Она удивленно посмотрела на меня.
– Оля, я видел ад. Я знаю, что такое голод и холод. И я знаю, как легко ребенок, потерявший все, превращается в волчонка, а потом – во взрослого волка. Я видел своего сына… Ваню… в таком же положении. Его спасли. А этих – нет.
Я взял ее руки в свои.
– Я хочу устроить в этом доме приют. Настоящий. Не казенную богадельню, где детей учат лишь просить милостыню. А школу. Мастерские. Чтобы они выходили оттуда не побирушками, а мастерами своего дела, с куском хлеба в руках.
Она слушала, и ее глаза становились все больше и теплее.
– Это… это благородно, Влад!
– Это не благородство, – покачал я головой. – Это – выгодно. Для всех.

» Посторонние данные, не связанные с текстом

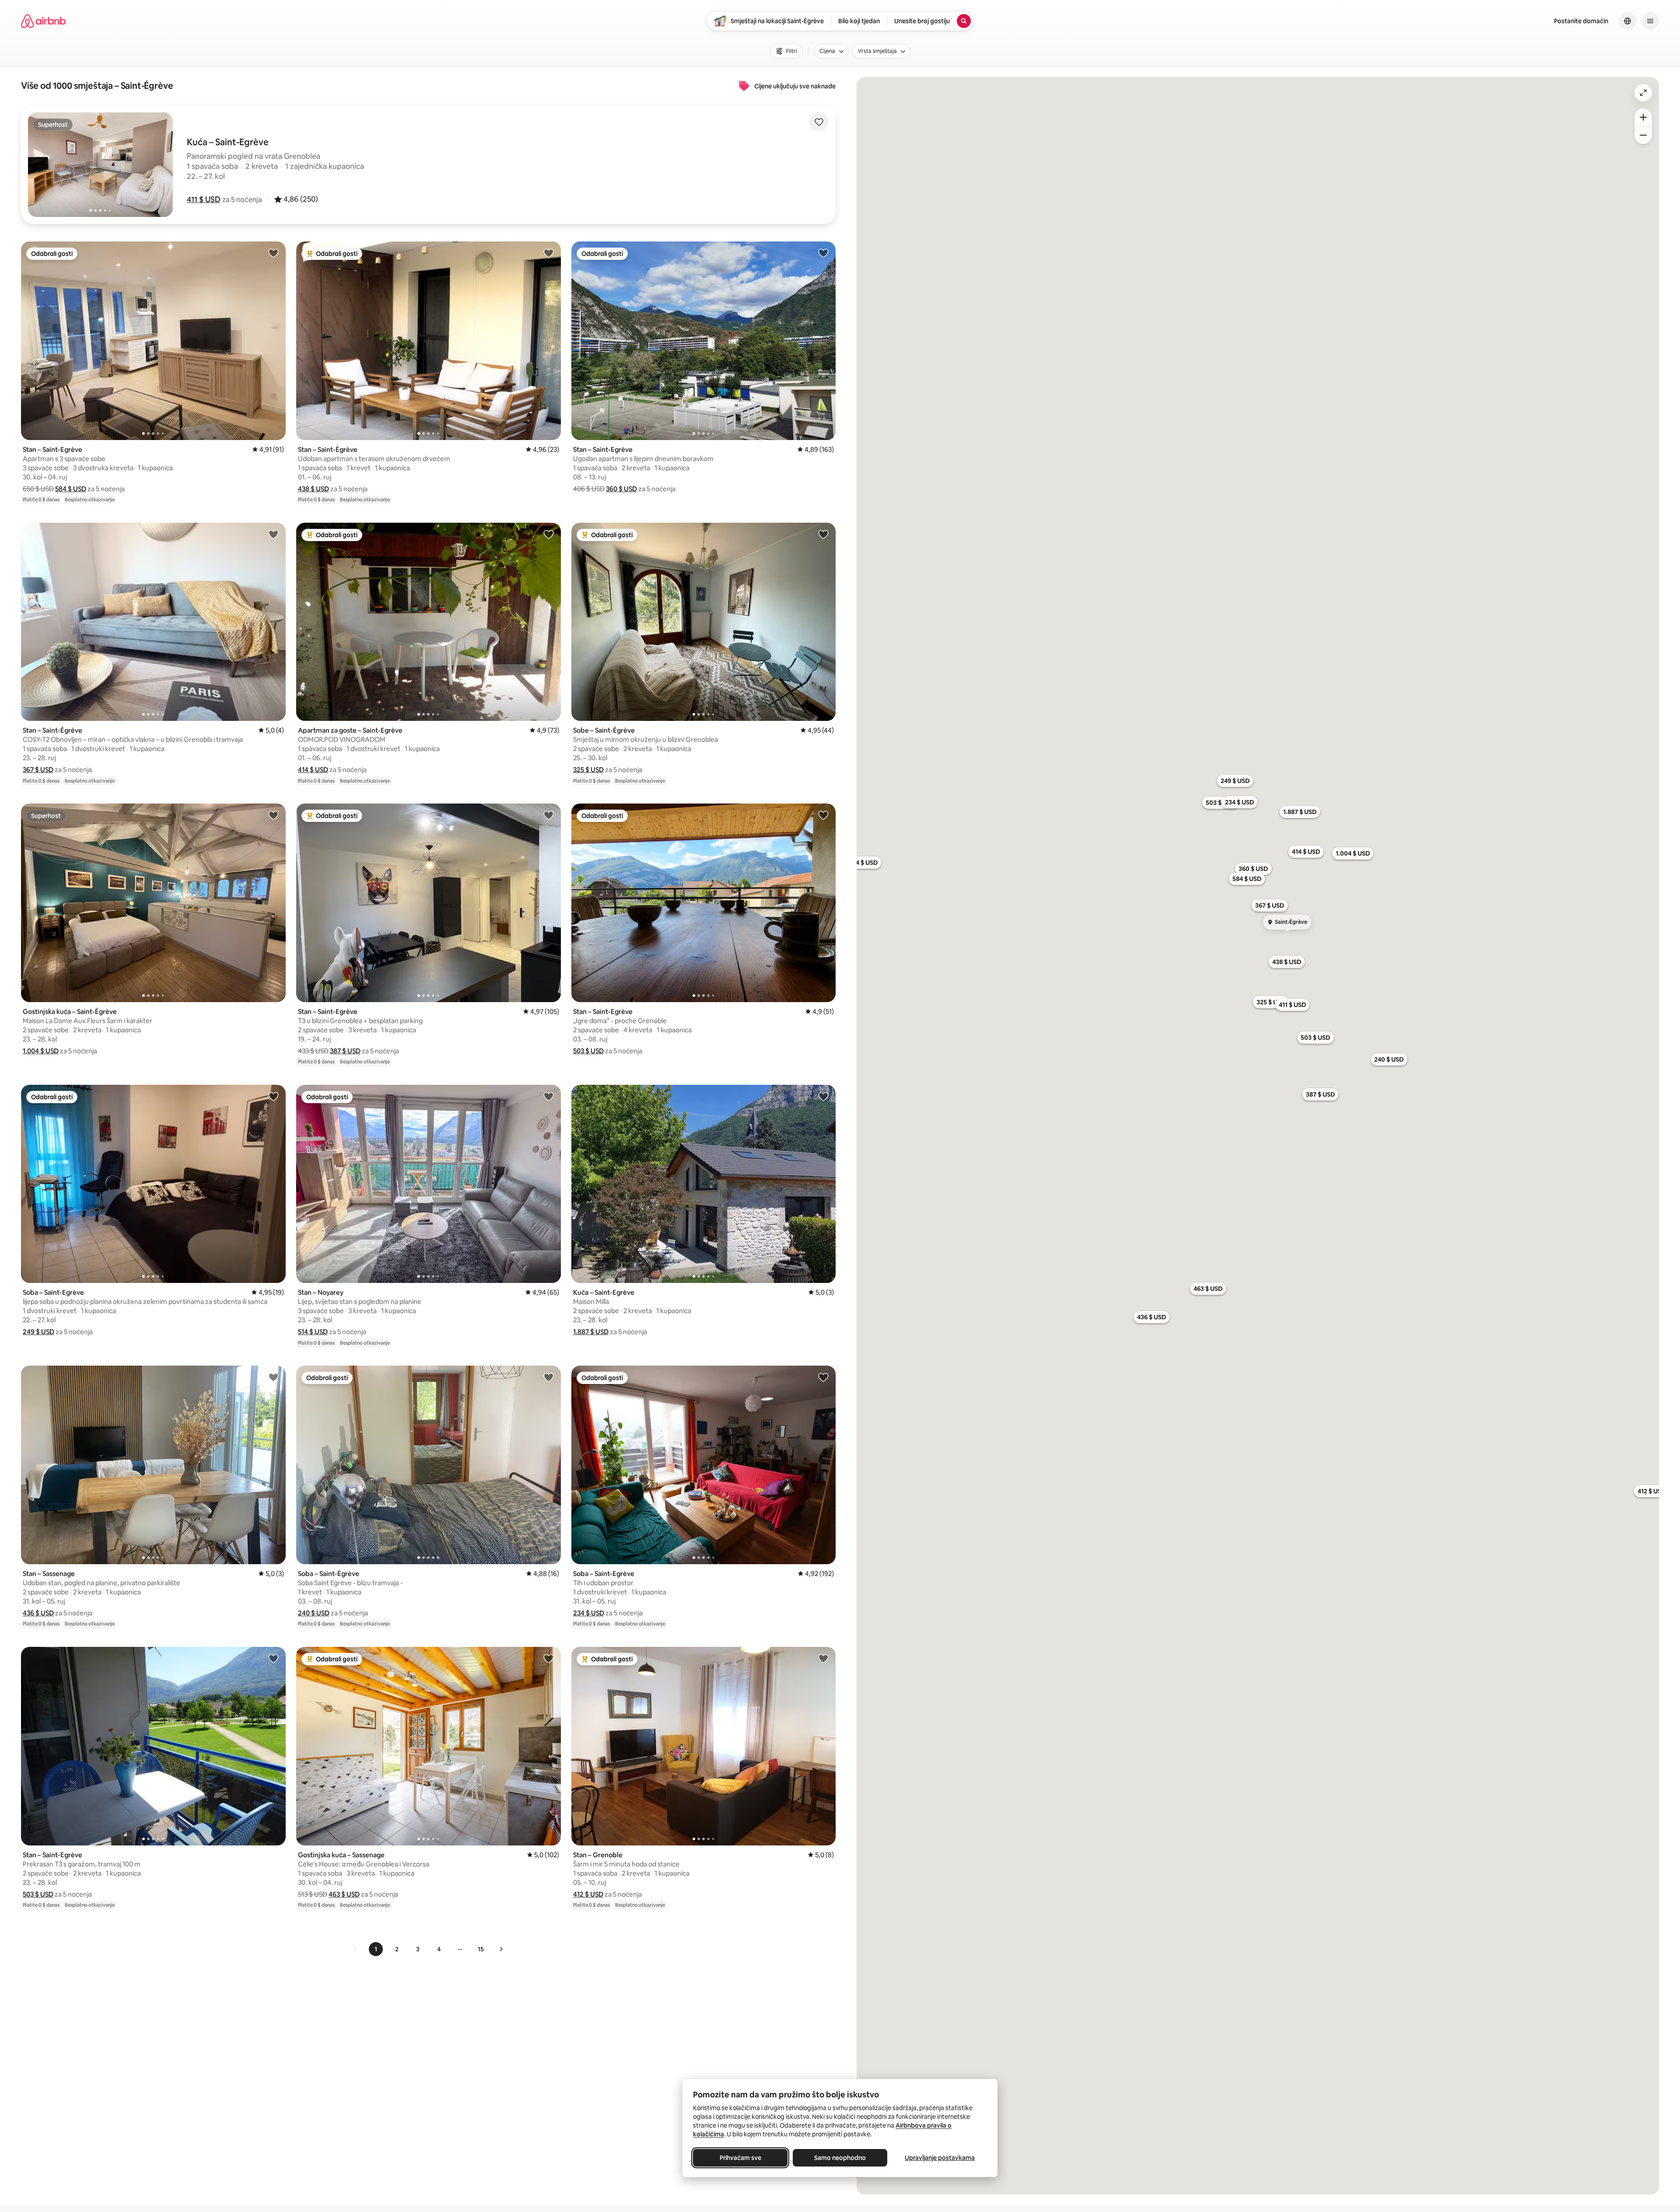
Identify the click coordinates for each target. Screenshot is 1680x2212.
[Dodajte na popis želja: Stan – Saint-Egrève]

И тут она, моя тихая, скромная Ольга, вдруг посмотрела на меня с неожиданной, страстной убежденностью.
– Милый, пойми! – заговорила она горячо. – Этим детям нужна не только крыша над головой и миска супа! Это сделает их вечными просителями! Им нужно достоинство.
Я с удивлением слушал ее.
– Я недавно читала один роман… – она немного зарделась. – «Что делать?». Там героиня, Вера Павловна, устроила швейную мастерскую для бедных девушек. И главным ее правилом было самоуправление! У них был свой устав, свои выборные старосты, свой маленький суд! Они не были работницами, они были хозяйками! Пусть и в нашем приюте будет так же! Пусть они учатся не только ремеслам, но и ответственности! Чтобы они чувствовали, что это – их дом.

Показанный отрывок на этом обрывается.